New Universal Mortgage Guidelines About To Be Implemented

By Jeff Magee

Greetings Friends, Clients and Associates.

The big news in the Mortgage Universe is the looming implementation of the Dodd-Frank inspired Qualified Mortgage and Qualified Residential Mortgage. In just a little over a month, the US Government, through it’s Consumer Financial Protection Bureau, will be the de facto arbiter of who gets a mortgage loan with the best terms going forward.  It’s not that banks will not be free to lend to anyone they want to after January 10, but the risks inherent in making a mortgage loan that is outside the underwriting criteria of the QM are so great that few if any banks will even attempt it.

Fortunately, Mortgage Resource Group has always adhered to sensible and ethical lending practices, and we estimate that 80% of the loans we originate already conform to the upcoming Qualified Mortgage definitions.  The one area of concern for some of our clients will be the new debt ratio ceiling which is to be pegged at 43%.

Mark Greene describes the issue very well in his article “The Great Qualified Mortgage Yawn”.  Excerpts follow.    

“Enter the great debt ratio argument.  The CFPB (Consumer Financial Protection Bureau) through the new QM and QRM underwriting guidelines, have decided that the absolute maximum debt ratio for any borrower should not exceed 43%.  That means that the proposed mortgage payment, including real estate taxes, homeowner’s insurance, mortgage insurance and if applicable, common area fees (Homeowner’s Association Fees, Maintenance Fees, Co-op fees, etc.), along with all other recurring monthly consumer debt (auto loans/leases, student loans, alimony/support payments, personal loans, credit card payments, etc.), cannot exceed 43% of a borrower’s gross monthly income.

This absolute is proposed as the be all/end all cure supported by statistical analysis and default probabilities, and properly administered will bring order to chaos in the mortgage lending world.  If we as lenders use the 43% debt ratio cutoff, we will substantially reduce the risk of loan defaults, buybacks, foreclosures and all of the ills that have brought about much needed reform in the mortgage lending industry.  So says the CFPB.
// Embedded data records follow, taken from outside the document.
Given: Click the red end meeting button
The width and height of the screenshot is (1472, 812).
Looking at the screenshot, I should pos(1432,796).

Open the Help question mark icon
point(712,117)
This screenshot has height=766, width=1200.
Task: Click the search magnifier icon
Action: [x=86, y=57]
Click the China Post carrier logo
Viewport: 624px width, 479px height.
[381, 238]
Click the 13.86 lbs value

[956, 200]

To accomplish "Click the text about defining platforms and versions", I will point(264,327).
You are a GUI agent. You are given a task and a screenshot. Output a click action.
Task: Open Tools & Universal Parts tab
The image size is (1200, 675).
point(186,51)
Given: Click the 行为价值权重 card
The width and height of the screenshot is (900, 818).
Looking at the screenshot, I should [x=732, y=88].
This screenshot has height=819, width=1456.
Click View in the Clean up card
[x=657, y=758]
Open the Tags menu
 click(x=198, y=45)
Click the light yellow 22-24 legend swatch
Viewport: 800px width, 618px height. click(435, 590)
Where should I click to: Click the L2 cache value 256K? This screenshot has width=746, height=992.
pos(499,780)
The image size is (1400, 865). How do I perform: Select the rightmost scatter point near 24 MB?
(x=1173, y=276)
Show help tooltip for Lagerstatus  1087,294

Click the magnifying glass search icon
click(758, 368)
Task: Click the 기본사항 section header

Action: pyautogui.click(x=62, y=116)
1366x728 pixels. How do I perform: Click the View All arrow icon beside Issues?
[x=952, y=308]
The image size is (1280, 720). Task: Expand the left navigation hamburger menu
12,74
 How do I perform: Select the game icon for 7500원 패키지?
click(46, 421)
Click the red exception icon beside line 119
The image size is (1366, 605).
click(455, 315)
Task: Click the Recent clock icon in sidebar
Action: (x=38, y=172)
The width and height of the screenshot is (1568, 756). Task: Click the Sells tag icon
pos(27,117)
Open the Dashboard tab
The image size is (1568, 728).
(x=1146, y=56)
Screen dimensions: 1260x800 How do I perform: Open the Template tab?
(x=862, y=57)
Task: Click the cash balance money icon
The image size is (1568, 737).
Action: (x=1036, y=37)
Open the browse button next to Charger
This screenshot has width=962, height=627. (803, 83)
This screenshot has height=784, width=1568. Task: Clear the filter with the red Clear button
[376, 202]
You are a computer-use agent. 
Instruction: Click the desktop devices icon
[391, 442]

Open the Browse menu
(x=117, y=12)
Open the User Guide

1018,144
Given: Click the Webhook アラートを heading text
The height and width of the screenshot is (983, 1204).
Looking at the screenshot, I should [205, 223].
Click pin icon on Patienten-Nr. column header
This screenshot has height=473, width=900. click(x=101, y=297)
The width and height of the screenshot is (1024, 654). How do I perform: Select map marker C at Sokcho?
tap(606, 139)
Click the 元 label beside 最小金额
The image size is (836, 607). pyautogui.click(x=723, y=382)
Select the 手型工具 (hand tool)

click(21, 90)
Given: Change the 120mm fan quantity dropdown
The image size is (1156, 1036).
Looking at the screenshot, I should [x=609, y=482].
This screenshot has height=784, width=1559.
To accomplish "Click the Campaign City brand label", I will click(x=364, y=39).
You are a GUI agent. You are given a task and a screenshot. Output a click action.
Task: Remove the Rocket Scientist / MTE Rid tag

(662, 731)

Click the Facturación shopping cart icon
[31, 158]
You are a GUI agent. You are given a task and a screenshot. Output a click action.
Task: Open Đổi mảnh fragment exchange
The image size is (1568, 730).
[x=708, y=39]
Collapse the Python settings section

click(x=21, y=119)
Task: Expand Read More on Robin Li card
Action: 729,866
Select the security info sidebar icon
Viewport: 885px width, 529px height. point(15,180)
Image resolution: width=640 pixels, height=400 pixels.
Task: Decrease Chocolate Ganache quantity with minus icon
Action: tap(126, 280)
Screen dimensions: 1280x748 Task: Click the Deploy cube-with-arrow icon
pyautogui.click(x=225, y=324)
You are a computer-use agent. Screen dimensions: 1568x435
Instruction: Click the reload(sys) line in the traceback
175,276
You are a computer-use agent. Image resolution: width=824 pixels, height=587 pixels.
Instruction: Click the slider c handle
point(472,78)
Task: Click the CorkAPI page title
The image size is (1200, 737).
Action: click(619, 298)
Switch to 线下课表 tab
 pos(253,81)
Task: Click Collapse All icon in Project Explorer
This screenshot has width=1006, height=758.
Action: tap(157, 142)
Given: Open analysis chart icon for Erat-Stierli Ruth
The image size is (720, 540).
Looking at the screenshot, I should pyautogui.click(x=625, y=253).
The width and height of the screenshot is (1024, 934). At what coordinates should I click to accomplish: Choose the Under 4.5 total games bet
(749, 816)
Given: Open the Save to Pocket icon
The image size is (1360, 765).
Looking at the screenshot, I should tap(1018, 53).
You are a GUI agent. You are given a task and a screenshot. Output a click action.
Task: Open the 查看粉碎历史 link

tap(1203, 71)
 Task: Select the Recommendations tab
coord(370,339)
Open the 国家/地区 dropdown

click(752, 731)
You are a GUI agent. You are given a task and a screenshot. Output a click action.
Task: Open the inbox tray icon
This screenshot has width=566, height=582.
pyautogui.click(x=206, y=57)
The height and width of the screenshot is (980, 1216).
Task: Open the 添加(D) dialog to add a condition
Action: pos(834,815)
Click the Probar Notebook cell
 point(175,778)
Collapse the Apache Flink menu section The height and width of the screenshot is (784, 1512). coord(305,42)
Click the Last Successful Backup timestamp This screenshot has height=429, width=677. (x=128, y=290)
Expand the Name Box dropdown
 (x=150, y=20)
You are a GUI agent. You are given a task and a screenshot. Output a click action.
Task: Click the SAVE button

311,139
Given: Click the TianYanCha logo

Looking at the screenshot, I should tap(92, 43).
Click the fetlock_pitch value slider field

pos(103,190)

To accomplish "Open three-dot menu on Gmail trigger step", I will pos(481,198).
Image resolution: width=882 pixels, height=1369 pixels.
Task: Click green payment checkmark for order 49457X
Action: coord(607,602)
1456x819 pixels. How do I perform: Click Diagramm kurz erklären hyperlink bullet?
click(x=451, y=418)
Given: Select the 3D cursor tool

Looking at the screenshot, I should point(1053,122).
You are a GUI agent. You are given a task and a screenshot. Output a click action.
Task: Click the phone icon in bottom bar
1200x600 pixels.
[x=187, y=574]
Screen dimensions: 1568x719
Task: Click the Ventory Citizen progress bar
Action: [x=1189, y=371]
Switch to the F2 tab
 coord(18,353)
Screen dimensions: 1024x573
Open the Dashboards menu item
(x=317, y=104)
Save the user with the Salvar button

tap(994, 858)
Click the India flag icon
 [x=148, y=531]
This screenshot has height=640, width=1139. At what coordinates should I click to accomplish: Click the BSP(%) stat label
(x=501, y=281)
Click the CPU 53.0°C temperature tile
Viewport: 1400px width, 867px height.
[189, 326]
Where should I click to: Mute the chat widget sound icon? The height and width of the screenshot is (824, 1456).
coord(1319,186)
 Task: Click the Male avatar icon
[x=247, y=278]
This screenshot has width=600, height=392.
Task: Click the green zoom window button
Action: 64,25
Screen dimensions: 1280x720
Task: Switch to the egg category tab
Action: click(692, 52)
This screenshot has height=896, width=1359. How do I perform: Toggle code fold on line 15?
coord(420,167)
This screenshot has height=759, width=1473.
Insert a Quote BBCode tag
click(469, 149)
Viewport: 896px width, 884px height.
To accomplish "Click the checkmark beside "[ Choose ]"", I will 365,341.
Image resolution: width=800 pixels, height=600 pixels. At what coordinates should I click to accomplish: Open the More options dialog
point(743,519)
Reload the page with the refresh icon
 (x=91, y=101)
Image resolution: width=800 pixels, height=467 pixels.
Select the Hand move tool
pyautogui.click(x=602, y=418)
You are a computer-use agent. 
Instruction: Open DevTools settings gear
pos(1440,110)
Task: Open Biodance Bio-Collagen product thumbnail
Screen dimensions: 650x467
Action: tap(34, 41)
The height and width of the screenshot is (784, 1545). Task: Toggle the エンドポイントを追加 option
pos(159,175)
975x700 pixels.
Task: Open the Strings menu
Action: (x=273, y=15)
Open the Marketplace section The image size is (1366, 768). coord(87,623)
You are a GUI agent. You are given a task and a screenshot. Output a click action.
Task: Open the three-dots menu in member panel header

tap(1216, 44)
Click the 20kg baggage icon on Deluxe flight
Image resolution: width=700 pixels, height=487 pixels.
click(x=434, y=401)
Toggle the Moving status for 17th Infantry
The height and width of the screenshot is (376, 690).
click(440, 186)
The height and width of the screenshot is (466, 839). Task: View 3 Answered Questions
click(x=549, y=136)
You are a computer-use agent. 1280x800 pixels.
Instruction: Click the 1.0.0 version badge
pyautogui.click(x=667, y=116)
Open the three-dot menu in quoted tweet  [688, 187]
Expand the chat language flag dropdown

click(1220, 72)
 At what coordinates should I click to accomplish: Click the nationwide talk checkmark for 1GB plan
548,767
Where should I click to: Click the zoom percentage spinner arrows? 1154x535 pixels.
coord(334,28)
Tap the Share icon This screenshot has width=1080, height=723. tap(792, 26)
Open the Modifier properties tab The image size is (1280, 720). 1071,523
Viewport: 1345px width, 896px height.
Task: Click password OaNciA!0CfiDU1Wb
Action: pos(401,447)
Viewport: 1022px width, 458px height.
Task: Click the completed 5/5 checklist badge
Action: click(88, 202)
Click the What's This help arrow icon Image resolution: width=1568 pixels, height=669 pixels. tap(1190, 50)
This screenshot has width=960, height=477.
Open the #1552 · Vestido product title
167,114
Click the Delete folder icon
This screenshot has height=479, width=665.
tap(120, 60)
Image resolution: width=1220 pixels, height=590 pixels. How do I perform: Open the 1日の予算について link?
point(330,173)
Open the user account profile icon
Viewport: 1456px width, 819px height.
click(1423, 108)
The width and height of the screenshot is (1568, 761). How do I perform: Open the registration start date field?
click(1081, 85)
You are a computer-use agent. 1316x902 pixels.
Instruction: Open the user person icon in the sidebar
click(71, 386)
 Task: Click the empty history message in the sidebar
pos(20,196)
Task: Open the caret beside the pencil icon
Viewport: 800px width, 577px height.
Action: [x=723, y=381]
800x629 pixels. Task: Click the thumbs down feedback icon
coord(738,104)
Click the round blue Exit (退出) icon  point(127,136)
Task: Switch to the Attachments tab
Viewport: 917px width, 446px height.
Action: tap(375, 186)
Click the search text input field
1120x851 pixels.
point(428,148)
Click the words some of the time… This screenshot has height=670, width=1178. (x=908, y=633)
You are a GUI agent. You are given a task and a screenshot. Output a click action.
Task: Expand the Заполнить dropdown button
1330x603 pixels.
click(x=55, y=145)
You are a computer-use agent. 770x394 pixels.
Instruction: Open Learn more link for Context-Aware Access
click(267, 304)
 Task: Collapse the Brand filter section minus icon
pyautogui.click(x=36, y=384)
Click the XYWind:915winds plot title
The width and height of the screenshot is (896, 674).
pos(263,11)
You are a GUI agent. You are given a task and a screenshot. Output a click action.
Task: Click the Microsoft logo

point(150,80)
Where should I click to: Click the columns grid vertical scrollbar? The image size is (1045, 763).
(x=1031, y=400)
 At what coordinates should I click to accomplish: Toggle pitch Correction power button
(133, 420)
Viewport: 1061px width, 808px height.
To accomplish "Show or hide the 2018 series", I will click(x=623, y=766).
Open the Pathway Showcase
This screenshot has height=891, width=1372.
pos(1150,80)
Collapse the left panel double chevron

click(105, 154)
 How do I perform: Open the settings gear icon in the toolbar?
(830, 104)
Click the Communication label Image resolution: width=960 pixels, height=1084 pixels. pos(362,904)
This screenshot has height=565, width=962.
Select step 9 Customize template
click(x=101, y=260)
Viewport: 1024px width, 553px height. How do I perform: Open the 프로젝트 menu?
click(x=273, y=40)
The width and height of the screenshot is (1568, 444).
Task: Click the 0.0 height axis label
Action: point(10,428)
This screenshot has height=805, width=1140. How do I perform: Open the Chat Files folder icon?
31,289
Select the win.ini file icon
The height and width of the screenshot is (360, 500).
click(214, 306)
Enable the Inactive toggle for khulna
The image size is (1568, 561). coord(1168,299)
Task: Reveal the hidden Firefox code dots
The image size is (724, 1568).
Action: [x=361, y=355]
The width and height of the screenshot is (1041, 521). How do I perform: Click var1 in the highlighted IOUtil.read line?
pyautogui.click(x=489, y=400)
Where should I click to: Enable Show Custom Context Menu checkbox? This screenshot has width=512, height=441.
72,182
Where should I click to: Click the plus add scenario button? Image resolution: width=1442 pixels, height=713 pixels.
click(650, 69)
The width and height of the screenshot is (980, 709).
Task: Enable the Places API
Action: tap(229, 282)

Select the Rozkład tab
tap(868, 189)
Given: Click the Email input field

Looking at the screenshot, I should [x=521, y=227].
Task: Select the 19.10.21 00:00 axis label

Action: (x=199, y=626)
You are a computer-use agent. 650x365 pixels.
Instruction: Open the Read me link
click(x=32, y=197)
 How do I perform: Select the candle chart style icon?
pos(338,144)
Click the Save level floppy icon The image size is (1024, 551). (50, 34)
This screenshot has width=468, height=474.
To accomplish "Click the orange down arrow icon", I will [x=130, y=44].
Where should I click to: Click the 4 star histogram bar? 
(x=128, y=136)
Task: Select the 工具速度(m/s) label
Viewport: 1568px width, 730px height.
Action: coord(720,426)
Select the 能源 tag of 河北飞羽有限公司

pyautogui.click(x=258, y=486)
This would seem reasonable and prudent, after all, why in the world would a lender allow a borrower to be so burdened with debt service that almost half of their income evaporates before they even get paid? But financial profiles are fluid, debts get paid off, incomes change, households change, often times one month is financially substantially different than another; individual cash flow management practices are as varied as DNA fingerprints.  Attaching the 43% debt ratio ceiling to every mortgage lending request is akin to putting a 55 mile per hour speed limiting device on every car on the road, it may save some lives, but it is a narrow solution to a broader issue.

The broader mortgage industry issues are responsible lending, successful homeowners, lower default and foreclosure rates and stable homeownership trends.  Imposing a hard 43% debt ratio cap is not the transformative magic wand that will accomplish these goals…… 

There is one nagging little issue that the CFPB framers of QM AND QRM seem to be dismissing as less than material.  Estimates ranges from 18% to 22% of all mortgage approvals have debt ratios above 43%.” 

I agree with Mr Greene.  A “hard” debt ratio of 43% will penalize otherwise credit worthy borrowers.  Aggravating the problem is the fact that calculation of acceptable income is not particularly standardized.  Ten underwriters could look at a borrower’s income tax return and come up with ten different “incomes”.  The same holds true to some degree with calculating accurately “debt”.  I can envision the aggravation in all our futures, as we have to explain to Joe Borrower that his $400,000 loan is “approved”, providing he pay off and cancel his $500 Discover Card to get the debt ratio to 43%…..and never mind about the $600,000 in the savings account.  That is immaterial where the debt ratio is concerned!

Alas, the mortgage and home finance industry will survive.  It has to.  Home ownership is practically a fundamental human right!  Hopefully the pendulum of underwriting will not swing too far to the extreme away from the Common Sense middle.

For those of you contemplating a refinance or purchase right now, you may be glad you got your application in process before Dec 31st to avoid any unpleasant surprises.